Daily Archives: October 6, 2008

‘The Great Game’ by Peter Hopkirk

1990, 524 p

The Great Game commences with an execution- that of Capt Charles Stoddart and Capt Arthur Conolly by the Emir Nasrulla Khan in Bokhara in 1842.  Ironically enough, it was Capt Conolly who coined the term “The Great Game” , later adopted by Rudyard Kipling, to describe the political, military and strategic manoevres in Central Asia. There are many such vignettes in this book of crazy-brave  explorers and adventurers, both Russian and British, who surveyed and fought over the remote but strategically crucial area of the ‘stans’ that separated Russia from India.

Although the book covers the nineteenth century, the book has a cyclical feel as one set of adventurers takes up the baton from the previous ones, and borders move northward then southward only to move northward yet again.  Taken from the long view, it is clear that the political parties in Britain had consistently different foreign policy approaches: the Tories were always Russo-phobic and more inclined to opt for a military solution while the Liberals or Whigs feared overstretch and preferred to work through treaties.  Likewise, there was an ongoing tussle between the military and the politicians for control of the agenda, in both Britain and Russia. Neither approach yielded a permanent solution or outright victor.

Hopkirk’s use of vignettes helps to tether our attention and emotional response on particular men and events in what is a relentless succession of campaigns.  His book is engagingly written, although I found his cliff-hanger questions at the end of each chapter rather tedious after a while.  Although he commenced the book being fairly evenhanded, by the end of the book the Russians were more clearly identified as “the enemy”, and he increasingly resorted to that dead, pompous military citation language that is used to describe “our” heroes.

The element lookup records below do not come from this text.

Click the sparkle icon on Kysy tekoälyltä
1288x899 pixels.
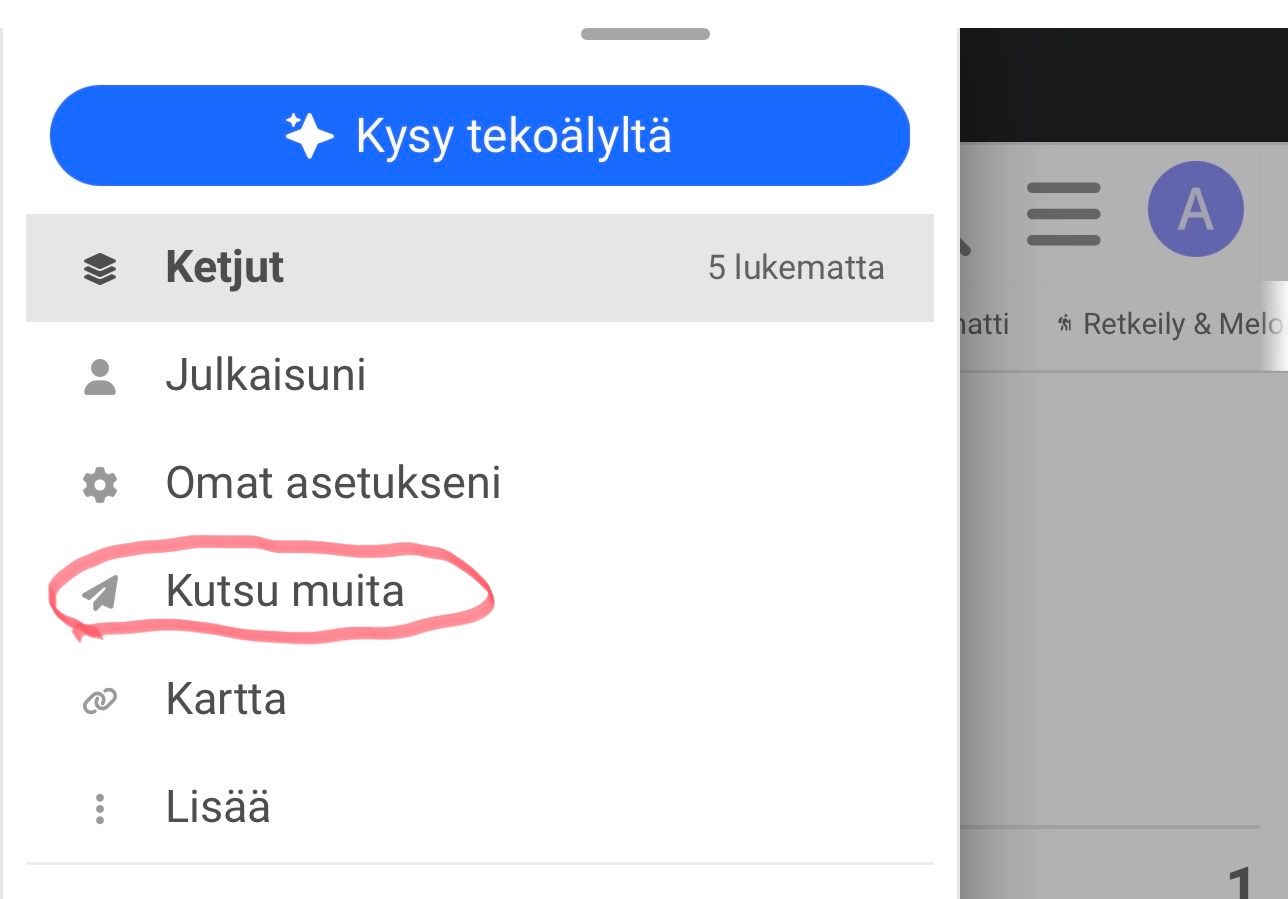tap(309, 135)
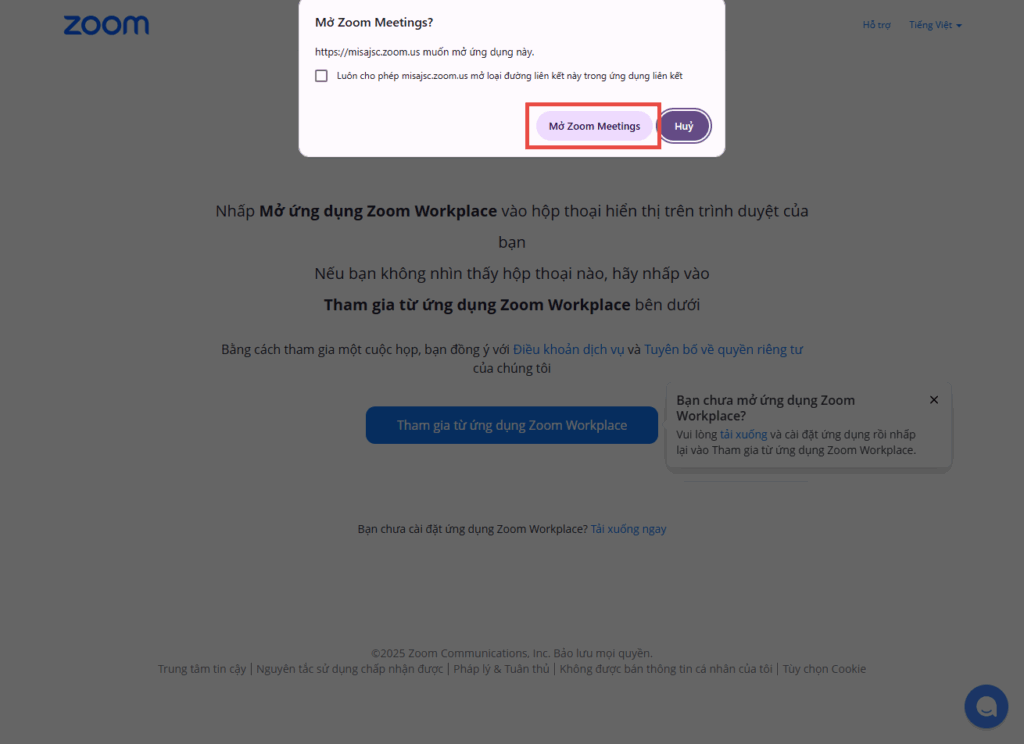This screenshot has width=1024, height=744.
Task: Open Nguyên tắc sử dụng chấp nhận được
Action: (349, 669)
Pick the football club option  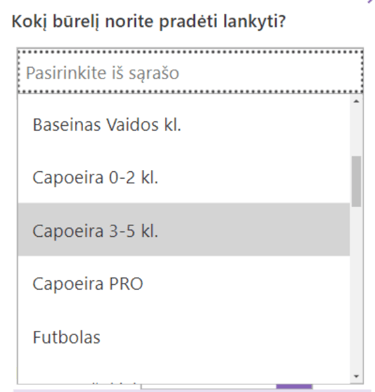pyautogui.click(x=184, y=337)
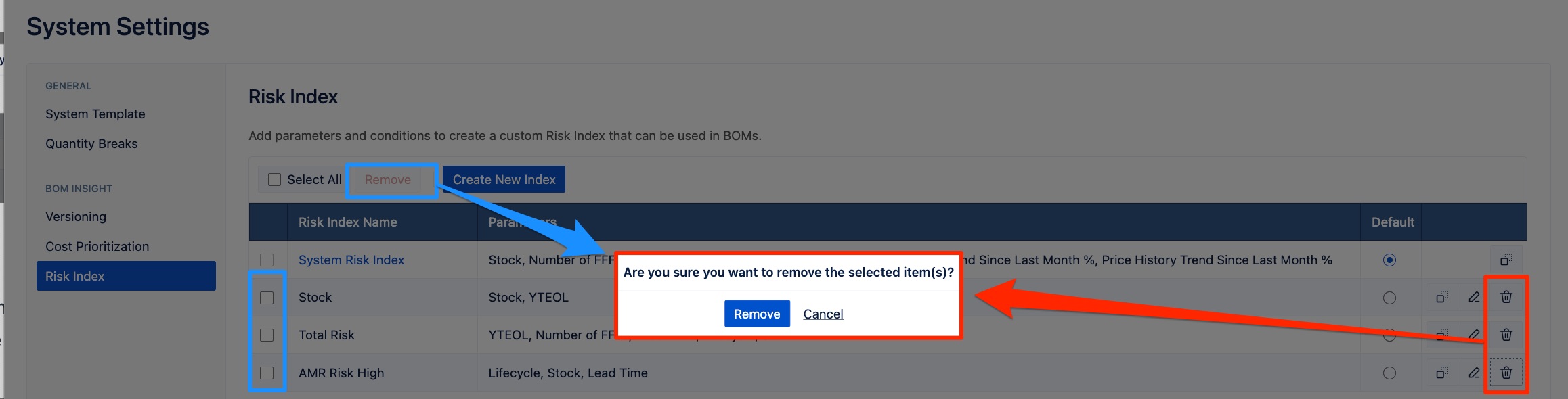Duplicate the System Risk Index
The image size is (1568, 399).
click(1506, 260)
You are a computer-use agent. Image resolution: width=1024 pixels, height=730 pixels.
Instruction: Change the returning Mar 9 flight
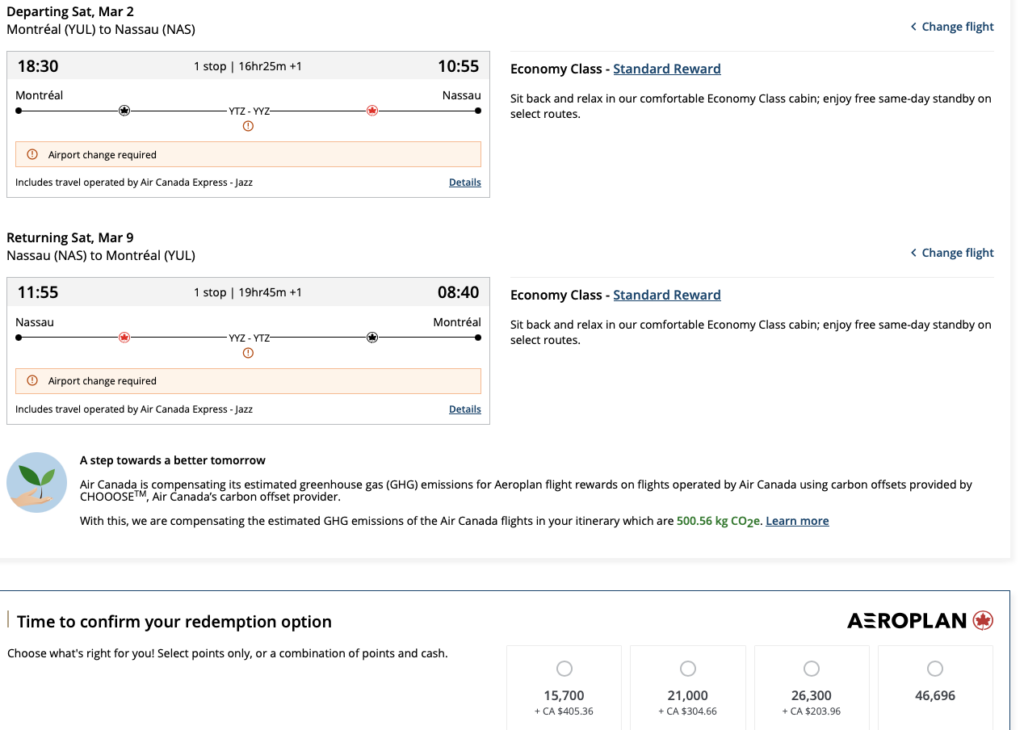(952, 253)
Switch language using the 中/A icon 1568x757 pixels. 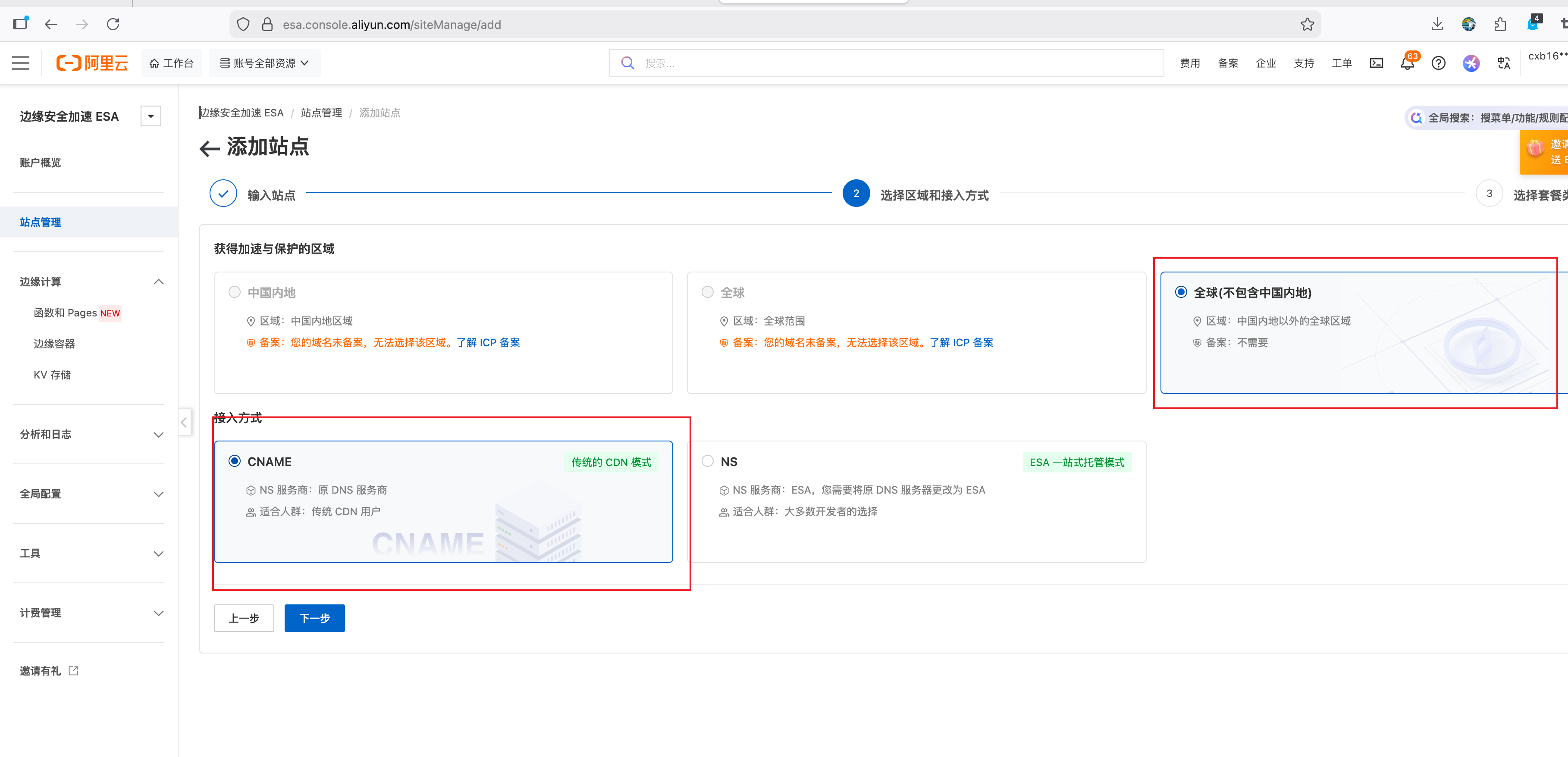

There were only three maps, but I found them indispensable and far more exhaustive than I would have imagined- almost without fail I could locate the positions he was describing.  I would have appreciated a 20th/21st century map superimposed over the 19th century one- although such a map would run the danger of being outdated, I suppose, as different countries assert their independence, as recent events in Georgia have shown.

I am left with the overwhelming impression that this is one wild place that is largely impervious to the designs that ‘great powers’ might have on it.  I think I’m with the UK envoy to Afghanistan, Sir Sherard Cowper-Coles (surely a name truly fitting for a Great Game player!) : this is a no-win situation.